[Collected data entries]
++++++++

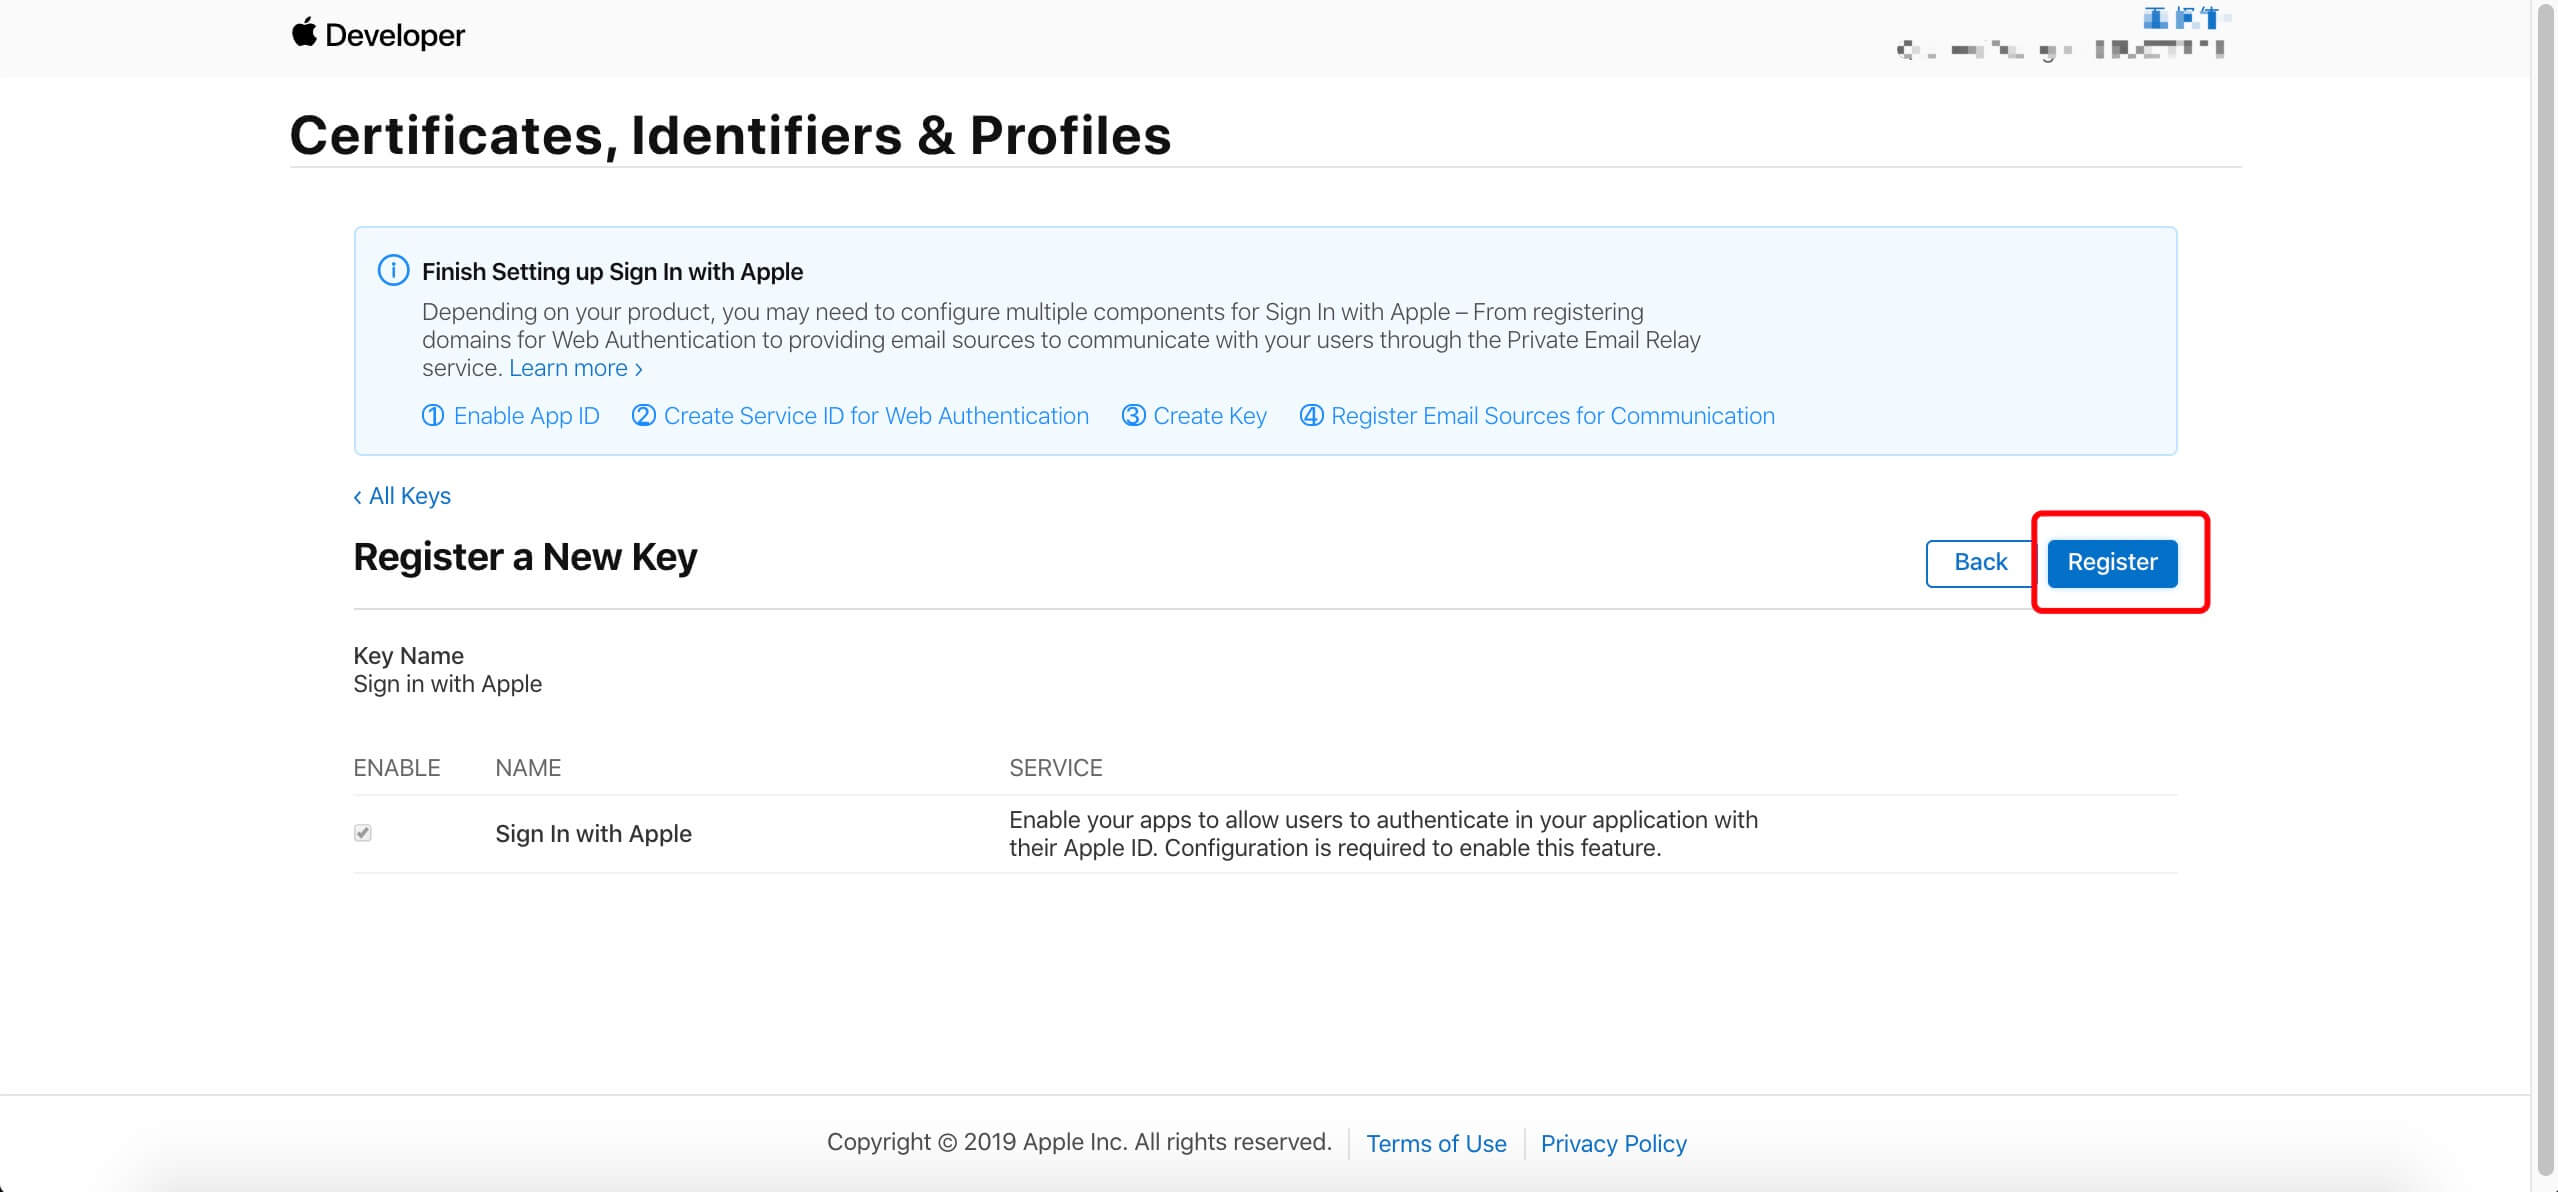2558x1192 pixels.
Task: Click the step 2 circled number icon
Action: pos(644,415)
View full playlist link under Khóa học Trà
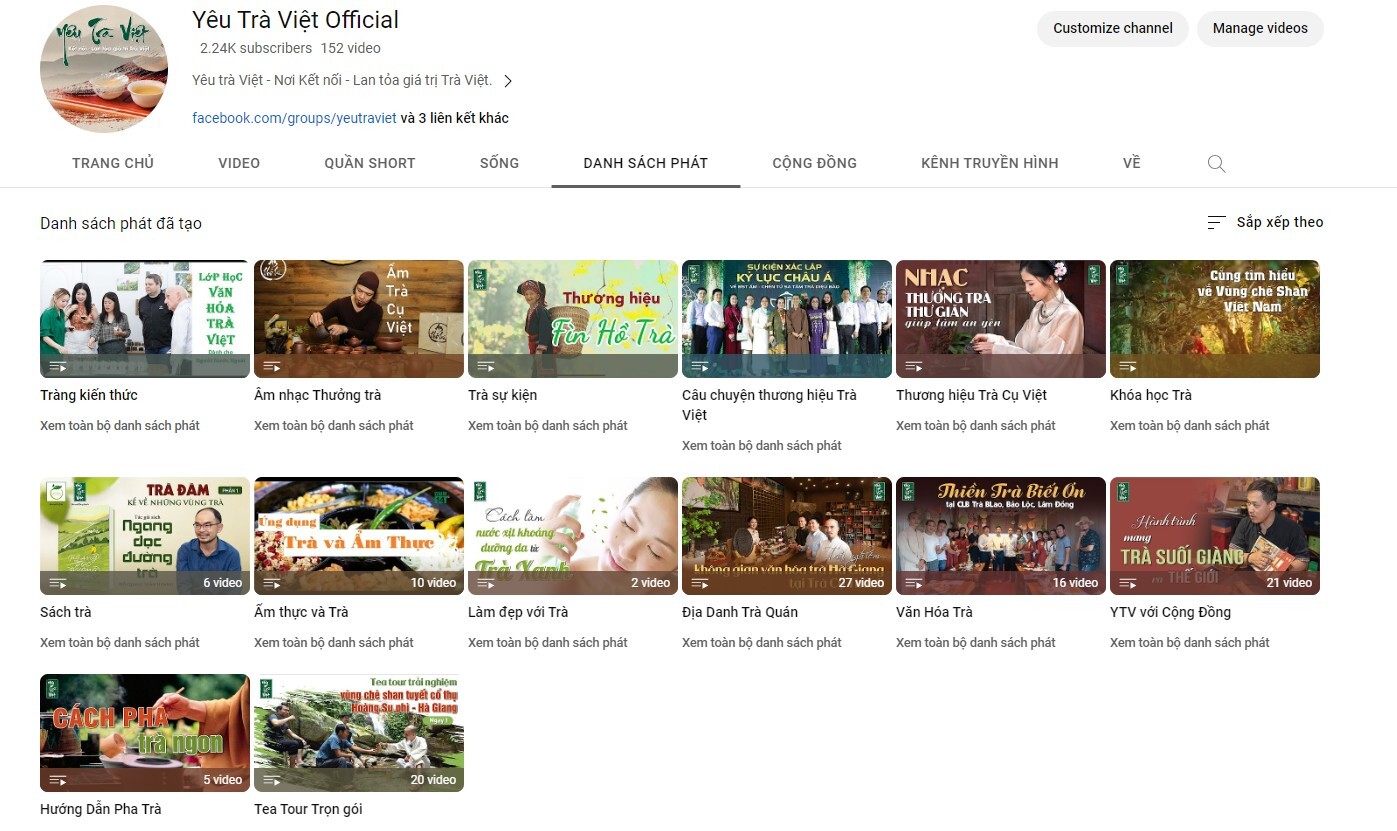1397x831 pixels. [x=1189, y=426]

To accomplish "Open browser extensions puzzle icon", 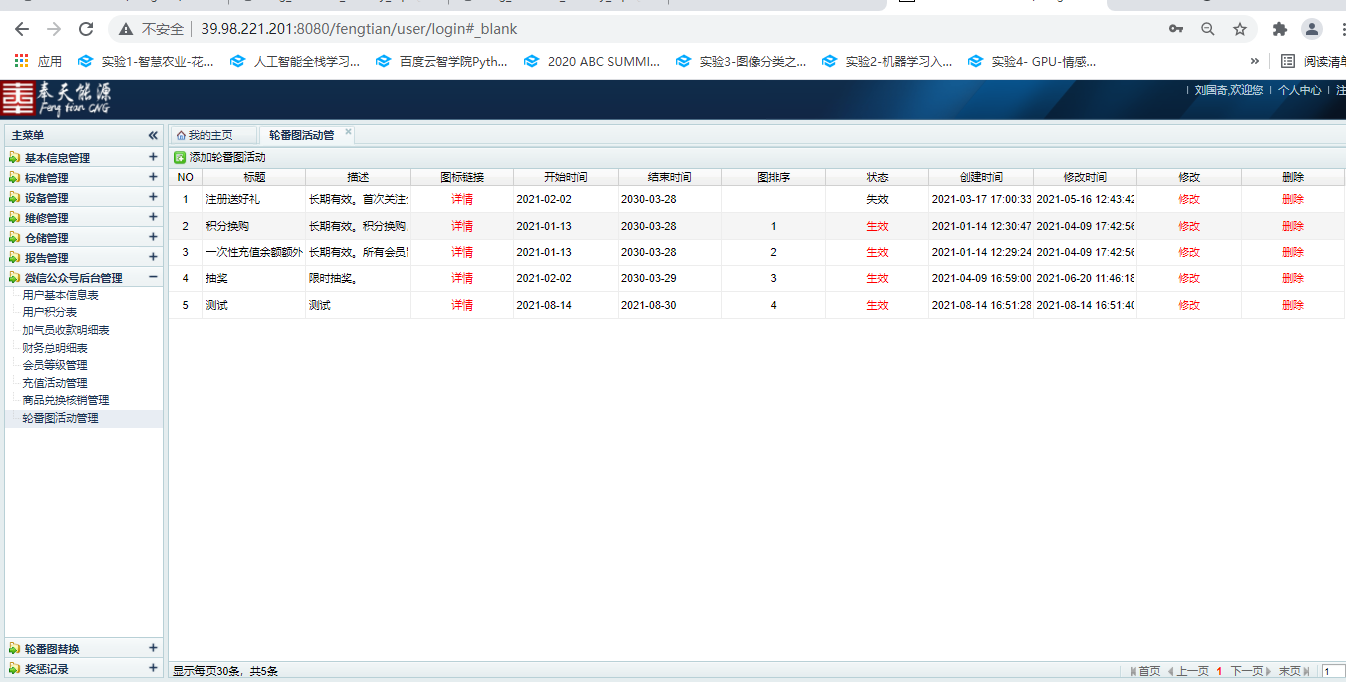I will point(1279,29).
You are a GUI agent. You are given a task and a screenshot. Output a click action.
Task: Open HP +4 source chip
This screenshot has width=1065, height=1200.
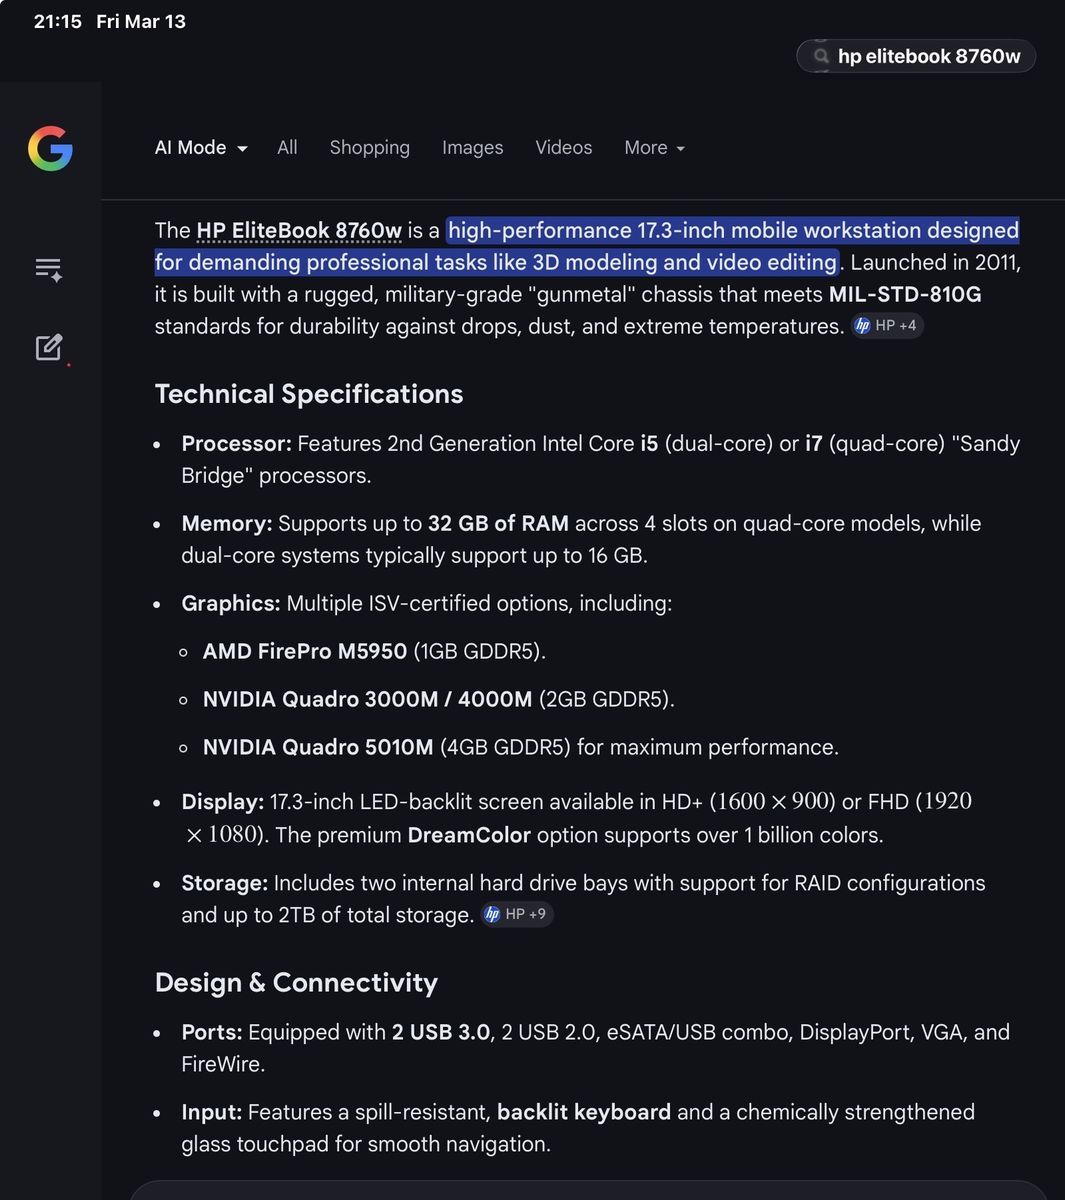pyautogui.click(x=887, y=326)
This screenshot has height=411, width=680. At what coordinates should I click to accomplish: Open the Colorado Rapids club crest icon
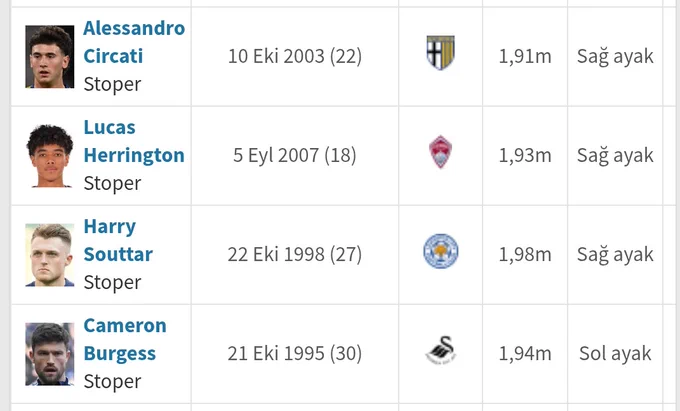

++++++++

- [Your assignment] The response must restate exactly the lines from the one containing "This screenshot has width=1065, height=1200." through the end of the records above and must leave out all pictures.

- [Exercise answer]
This screenshot has width=1065, height=1200.
pyautogui.click(x=887, y=326)
This screenshot has height=411, width=680. At what coordinates should I click to accomplish: Open the Colorado Rapids club crest icon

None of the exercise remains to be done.